##### TEXT UNDER STUDY #####
Jennifer Downs is an Associate Professor of Medicine, Microbiology, and Immunology at Weill Cornell and a physician-scientist trained in Infectious Diseases and Parasitology. She has provided clinical teaching at the Bugando Catholic University of Health and Allied Sciences (CUHAS) and conducted research in Mwanza, Tanzania since 2007. Her research focuses on infectious diseases, women’s health, and community-based implementation studies to improve public health behavior in rural Tanzania.
An area of major focus has been female genital schistosomiasis (FGS), a neglected tropical disease that affects 40 million girls and women. Her team’s early work in Tanzania demonstrated the geographic distribution of Schistosoma haematobium and S. mansoni infections in Tanzania and the inadequacy of anti-schistosome praziquantel treatment for FGS. Through collaborations with scientists at the Mwanza Intervention Trials Unit, CUHAS, Leiden University Medical Centre, and the London School of Hygiene and Tropical Medicine, her team has developed methodologies to study the cellular and molecular pathophysiology of S. haematobium infection. A second focus has been the conduct of large-scale community trials that have included partnerships with religious and other community leaders to promote uptake of reproductive health interventions, such as male circumcision for HIV prevention.
Her current research projects include: a longitudinal study of FGS in rural Tanzanian women; a cluster randomized trial to determine the effectiveness of partnerships with religious leaders to reduce community blood pressures; and a trial to improve uptake of family planning among women in rural Tanzania. In addition, she is deeply committed to mentoring students interested in global health careers including undergraduate students from Cornell University, graduate students from CUHAS and Weill Cornell Graduate School, and medical students from Weill Cornell in New York. She is particularly interested in fostering the careers of women scientists in global health.
##### MATERIAL SUPPLIED #####
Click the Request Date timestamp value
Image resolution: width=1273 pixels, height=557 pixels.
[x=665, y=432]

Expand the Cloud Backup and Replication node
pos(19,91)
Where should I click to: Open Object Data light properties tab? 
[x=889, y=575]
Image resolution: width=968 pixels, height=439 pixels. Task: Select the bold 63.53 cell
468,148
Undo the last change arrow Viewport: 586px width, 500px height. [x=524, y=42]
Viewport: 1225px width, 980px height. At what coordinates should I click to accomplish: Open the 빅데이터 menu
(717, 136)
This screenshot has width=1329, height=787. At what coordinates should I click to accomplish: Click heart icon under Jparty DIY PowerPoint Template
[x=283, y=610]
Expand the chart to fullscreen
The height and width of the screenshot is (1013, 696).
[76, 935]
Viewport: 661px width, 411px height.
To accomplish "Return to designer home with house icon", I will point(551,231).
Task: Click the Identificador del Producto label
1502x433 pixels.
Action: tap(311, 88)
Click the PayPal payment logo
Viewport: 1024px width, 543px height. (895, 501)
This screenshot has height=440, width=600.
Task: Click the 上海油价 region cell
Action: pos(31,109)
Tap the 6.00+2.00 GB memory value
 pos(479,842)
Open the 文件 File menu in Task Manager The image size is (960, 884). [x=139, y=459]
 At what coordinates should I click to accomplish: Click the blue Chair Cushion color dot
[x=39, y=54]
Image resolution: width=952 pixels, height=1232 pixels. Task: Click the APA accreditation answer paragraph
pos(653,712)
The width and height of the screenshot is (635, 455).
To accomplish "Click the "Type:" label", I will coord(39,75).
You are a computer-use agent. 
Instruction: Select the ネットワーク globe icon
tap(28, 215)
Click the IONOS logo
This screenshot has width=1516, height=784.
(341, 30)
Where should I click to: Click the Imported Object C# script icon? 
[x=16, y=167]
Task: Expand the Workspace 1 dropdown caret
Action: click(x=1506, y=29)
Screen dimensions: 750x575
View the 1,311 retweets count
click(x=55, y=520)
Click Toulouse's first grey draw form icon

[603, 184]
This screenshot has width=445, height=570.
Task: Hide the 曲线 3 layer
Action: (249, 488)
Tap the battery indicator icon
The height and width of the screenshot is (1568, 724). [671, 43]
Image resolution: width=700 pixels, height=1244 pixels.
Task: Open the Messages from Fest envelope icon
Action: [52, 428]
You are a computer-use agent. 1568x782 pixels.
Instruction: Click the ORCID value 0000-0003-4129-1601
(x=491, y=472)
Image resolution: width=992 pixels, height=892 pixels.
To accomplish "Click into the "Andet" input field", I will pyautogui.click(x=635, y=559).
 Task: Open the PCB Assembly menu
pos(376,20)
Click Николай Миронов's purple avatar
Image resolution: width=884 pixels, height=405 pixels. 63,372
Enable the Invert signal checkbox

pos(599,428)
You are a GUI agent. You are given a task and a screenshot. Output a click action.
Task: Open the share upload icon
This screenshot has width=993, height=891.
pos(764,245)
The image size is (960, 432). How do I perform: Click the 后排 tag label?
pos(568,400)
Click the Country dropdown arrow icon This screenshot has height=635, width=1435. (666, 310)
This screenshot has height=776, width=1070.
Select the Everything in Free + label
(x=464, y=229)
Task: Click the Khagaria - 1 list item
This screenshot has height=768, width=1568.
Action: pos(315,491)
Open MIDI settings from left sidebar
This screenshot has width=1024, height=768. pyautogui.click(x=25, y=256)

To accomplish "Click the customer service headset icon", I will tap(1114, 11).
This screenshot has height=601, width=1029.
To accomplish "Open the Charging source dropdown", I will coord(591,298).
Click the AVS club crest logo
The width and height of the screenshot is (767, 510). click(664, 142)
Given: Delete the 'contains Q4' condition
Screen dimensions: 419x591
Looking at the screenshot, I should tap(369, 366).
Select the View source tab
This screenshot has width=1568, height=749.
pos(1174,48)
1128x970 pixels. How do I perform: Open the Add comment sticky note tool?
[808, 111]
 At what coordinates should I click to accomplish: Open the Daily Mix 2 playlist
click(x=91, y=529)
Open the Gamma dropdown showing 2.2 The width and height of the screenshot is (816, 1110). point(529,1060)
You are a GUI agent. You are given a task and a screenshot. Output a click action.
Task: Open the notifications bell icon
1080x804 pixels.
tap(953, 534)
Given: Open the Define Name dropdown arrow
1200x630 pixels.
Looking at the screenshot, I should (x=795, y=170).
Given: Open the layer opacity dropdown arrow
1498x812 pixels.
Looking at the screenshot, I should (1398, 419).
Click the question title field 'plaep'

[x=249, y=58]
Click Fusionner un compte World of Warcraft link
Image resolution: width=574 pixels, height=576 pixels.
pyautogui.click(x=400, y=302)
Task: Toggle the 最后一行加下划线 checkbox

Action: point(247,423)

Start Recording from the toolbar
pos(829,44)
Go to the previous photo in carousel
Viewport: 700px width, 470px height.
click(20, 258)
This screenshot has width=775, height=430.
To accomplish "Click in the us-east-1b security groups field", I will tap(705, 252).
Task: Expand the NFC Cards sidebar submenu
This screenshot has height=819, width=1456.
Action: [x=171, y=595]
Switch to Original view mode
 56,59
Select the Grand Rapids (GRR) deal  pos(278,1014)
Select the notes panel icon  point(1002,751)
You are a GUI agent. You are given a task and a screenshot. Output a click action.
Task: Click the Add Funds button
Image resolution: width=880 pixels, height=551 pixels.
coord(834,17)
#####
**EXERCISE SET:**
1) In the profile of Jennifer Downs, since what year has she conducted research in Mwanza, Tanzania?
2) Edit the profile of Jennifer Downs between "Her current research" and "in global health.", inclusive, so that "contraceptive use" stands in place of "family planning".

**EXERCISE RESULTS:**
1) Since 2007.

2)
Her current research projects include: a longitudinal study of FGS in rural Tanzanian women; a cluster randomized trial to determine the effectiveness of partnerships with religious leaders to reduce community blood pressures; and a trial to improve uptake of contraceptive use among women in rural Tanzania. In addition, she is deeply committed to mentoring students interested in global health careers including undergraduate students from Cornell University, graduate students from CUHAS and Weill Cornell Graduate School, and medical students from Weill Cornell in New York. She is particularly interested in fostering the careers of women scientists in global health.